Pero se irguió queriendo cobrar valor.

—Pero no; no es posible; Carmesy va á venir y á arreglar todo esto... Seremos dichosos todavía... Yo creo...

—Dios oiga á usted, señora, pero yo no creo ya nada—interrumpió el Conde con voz sorda.

La anciana se levantó y tomó por testigo á su nieto, que triste y con la cabeza baja, escuchaba sin decir nada.

—Vamos á ver, tú, Jacobo, habla; įsospechas de Carmesy, de Adelaida y de Arabela?

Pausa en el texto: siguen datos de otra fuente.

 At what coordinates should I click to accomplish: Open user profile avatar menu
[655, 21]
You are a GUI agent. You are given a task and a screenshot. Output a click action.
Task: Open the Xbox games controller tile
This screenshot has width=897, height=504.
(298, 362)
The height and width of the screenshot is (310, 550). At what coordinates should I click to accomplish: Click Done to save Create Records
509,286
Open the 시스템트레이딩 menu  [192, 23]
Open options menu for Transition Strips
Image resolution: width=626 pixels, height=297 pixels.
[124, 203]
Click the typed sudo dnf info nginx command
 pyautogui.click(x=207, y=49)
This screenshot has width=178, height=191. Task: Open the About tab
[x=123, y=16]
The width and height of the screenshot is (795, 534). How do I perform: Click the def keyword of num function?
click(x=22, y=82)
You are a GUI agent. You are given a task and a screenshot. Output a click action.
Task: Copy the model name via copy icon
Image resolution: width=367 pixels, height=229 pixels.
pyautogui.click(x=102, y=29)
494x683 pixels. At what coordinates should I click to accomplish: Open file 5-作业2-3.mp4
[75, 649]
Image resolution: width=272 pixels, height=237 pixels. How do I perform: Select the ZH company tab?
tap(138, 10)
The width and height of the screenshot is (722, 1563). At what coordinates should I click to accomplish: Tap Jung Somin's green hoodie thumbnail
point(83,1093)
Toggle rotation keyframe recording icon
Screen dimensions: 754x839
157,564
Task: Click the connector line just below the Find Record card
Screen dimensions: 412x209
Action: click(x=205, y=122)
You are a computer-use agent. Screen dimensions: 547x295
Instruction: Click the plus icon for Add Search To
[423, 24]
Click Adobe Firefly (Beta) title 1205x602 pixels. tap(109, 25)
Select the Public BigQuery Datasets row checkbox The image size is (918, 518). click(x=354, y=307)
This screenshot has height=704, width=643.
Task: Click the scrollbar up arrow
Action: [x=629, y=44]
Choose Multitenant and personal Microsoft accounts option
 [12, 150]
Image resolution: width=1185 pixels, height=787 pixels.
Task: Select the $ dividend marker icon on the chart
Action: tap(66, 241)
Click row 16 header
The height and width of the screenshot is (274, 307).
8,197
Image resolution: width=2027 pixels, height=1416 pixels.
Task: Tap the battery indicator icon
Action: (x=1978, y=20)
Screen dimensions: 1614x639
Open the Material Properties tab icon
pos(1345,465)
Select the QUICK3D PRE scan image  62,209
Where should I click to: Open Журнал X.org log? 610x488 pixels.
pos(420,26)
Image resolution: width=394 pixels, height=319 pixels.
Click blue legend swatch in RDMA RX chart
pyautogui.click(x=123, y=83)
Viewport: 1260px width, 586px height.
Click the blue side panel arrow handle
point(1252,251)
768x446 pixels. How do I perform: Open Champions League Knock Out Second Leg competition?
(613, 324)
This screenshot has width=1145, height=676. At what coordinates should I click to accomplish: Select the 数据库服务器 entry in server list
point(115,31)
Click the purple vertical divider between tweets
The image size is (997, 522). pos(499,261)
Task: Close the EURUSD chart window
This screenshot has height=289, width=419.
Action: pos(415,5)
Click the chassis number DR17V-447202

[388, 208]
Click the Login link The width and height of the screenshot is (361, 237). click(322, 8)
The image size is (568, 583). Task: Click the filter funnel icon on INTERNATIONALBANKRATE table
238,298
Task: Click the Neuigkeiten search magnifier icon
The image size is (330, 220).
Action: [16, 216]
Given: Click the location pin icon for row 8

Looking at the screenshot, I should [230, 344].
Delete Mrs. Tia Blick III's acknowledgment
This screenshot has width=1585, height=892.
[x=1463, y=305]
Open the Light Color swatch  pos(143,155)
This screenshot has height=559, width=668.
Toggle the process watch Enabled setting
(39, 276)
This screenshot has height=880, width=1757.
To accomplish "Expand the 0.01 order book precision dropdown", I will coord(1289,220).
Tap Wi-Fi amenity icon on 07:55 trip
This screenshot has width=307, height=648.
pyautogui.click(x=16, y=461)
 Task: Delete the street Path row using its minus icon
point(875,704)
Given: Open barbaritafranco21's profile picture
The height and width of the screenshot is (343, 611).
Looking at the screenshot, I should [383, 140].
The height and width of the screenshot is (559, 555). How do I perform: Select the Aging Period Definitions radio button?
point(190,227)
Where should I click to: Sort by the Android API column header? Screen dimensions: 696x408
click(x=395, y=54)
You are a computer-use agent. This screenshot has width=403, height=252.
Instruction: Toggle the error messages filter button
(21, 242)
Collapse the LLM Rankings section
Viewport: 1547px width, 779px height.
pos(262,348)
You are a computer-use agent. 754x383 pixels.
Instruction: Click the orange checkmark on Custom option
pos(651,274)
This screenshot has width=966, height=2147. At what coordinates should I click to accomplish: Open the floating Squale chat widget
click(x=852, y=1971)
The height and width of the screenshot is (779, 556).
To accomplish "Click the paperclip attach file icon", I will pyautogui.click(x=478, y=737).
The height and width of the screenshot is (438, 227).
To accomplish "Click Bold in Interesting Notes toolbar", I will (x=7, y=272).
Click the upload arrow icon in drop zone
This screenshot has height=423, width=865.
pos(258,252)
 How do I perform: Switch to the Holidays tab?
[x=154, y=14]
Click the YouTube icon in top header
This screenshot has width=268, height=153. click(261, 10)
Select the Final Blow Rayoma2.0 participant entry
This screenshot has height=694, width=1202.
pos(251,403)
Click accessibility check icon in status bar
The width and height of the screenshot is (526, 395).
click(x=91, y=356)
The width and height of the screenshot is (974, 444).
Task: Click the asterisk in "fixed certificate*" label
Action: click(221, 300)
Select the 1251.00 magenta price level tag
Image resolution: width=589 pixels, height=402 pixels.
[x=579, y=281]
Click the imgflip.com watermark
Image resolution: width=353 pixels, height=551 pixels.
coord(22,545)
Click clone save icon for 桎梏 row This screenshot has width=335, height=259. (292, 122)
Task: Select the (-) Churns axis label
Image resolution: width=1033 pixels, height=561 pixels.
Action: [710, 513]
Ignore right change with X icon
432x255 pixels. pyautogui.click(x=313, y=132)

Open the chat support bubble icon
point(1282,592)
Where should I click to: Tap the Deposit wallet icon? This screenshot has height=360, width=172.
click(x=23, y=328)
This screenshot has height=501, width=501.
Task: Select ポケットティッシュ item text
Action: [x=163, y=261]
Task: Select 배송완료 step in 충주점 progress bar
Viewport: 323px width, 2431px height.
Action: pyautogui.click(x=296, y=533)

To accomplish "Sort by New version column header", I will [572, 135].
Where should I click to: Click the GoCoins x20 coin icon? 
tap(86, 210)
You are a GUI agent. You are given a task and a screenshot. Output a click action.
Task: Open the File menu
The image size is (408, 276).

El joven sonrió tristemente: —Yo... yo no sé nada... Defenderé á Arabela mientras me quede aliento. La creo inocente de estas maniobras; es tan joven... y, además, los negocios de dinero no atañen á las muchachas. La Marquesa... tenía yo gran fe en ella... pero esa fe ha disminuido acaso.

En cuanto al Marqués, su partida precipitada, sin advertirnos y su ausencia en estos días, me parecen inexplicables ó de una explicación terrible... Tengo miedo, sí, mucho miedo, la verdad.

Se calló porque su voz era temblorosa y tenía vergüenza de su emoción.

El padre y el hijo volvieron á Valroy por la carretera discutiendo las probabilidades buenas ó malas; pero hablaban, sobre todo, por hacer ruido y aturdirse, pues ni el uno ni el otro creía en lo que decía ni en lo que decía su compañero. Era aquello el cataclismo. El Conde estaba seguro de que el día siguiente iba á saber en el Modern Ahorro algún nuevo desastre.